Benefits of immediate postinjury nutritional support remain ill defined. Seventy-five consecutive patients undergoing emergent celiotomy with an abdominal trauma index (A.T.I.) > 15 were randomized prospectively to a control group (no supplemental nutrition during first 5 days) or enteral-fed group. The enteral patients had a needle catheter jejunostomy (N.C.J.) placed at laparotomy with the constant infusion of an elemental diet (Vivonex HN) begun at 18 hours and advanced to 3,000 ml/day (3,000 kcal, 20 gm N2) within 72 hours. Control and enteral-fed groups were comparable with respect to demographic features, trauma mechanism, shock, colon injury, splenectomy, A.T.I., and initial nutritional assessment.

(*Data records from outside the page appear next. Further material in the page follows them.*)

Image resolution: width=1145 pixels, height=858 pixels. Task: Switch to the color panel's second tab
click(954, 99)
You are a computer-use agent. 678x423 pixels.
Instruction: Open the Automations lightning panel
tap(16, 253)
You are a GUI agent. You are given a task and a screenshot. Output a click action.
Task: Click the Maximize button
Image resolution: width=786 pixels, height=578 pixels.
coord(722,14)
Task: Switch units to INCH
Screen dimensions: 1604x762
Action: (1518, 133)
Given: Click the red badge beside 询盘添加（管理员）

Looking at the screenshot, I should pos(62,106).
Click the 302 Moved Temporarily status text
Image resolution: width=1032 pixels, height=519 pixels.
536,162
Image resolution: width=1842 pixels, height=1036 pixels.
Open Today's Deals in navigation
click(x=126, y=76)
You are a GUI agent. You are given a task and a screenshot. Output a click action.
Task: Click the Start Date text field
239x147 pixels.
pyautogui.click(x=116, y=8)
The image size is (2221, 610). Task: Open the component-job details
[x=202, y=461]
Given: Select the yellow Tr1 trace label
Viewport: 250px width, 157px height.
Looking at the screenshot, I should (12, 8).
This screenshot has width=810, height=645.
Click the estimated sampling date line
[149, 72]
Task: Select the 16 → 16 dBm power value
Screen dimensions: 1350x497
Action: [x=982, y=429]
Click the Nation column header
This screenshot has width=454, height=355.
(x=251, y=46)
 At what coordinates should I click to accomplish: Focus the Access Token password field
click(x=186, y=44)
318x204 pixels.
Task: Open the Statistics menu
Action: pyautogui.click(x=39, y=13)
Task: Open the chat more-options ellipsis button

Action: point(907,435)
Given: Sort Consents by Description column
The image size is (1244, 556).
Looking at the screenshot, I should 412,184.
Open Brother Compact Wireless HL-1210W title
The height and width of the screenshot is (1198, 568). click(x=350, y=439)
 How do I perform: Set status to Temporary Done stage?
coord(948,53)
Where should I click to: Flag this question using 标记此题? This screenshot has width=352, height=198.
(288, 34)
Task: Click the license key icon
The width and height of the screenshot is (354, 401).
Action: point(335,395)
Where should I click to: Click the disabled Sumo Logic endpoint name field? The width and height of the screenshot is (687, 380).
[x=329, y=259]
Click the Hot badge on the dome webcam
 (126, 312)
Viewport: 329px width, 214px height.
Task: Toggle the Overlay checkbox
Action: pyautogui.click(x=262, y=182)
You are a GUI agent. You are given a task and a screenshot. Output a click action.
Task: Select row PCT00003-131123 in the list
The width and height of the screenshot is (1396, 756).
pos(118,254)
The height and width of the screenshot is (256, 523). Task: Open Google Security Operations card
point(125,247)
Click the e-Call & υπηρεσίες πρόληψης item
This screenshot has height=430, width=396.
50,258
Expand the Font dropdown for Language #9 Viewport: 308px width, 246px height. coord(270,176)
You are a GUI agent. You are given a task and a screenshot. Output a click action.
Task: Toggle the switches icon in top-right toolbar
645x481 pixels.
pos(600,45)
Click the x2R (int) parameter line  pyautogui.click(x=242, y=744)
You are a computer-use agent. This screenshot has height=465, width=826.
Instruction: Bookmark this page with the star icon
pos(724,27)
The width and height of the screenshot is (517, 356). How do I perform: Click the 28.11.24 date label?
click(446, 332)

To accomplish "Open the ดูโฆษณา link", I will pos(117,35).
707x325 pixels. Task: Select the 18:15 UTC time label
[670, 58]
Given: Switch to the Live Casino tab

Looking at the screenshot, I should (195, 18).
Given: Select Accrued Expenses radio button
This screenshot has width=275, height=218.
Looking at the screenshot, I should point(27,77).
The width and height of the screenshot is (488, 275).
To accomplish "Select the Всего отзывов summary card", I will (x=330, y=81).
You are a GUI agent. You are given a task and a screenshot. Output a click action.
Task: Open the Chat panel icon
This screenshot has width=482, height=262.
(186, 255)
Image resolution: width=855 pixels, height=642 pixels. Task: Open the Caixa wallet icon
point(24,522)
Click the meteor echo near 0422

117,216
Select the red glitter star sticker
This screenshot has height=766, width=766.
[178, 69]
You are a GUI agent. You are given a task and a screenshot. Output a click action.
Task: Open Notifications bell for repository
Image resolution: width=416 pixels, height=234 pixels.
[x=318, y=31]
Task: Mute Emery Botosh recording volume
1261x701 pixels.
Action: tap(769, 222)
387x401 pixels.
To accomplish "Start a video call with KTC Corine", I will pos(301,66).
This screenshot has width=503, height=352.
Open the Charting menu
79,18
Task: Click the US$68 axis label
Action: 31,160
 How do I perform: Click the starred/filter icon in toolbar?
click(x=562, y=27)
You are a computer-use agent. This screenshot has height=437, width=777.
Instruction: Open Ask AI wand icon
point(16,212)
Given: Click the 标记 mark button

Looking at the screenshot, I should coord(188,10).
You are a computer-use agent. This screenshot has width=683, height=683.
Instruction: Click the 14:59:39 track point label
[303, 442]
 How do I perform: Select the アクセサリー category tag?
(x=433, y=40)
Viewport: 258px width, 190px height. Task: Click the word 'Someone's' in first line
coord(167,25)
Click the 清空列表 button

Twenty (63%) of the enteral patients were maintained on the elemental diet > 5 days; four (12%) needed total parenteral nutrition (T.P.N.). Nine (29%) of the control patients required T.P.N. Nitrogen balance was markedly improved (p < 0.001) in the enteral-fed group. Although visceral protein markers and overall complication rate were not significantly different, septic morbidity was greater (p < 0.025) in the control group (abdominal infection in seven and pneumonia in two) compared to the enteral-fed patients (abdominal abscess in three). Analysis of patients with A.T.I. 15—40 disclosed sepsis in seven (26%) of the control versus one (4%) of the enteral-fed group (p < 0.01).
Our clinical experience demonstrates the feasibility of immediate postoperative enteral feeding via N.C.J. after major abdominal trauma, and suggests this early nutrition reduces septic complications in critically injured patients.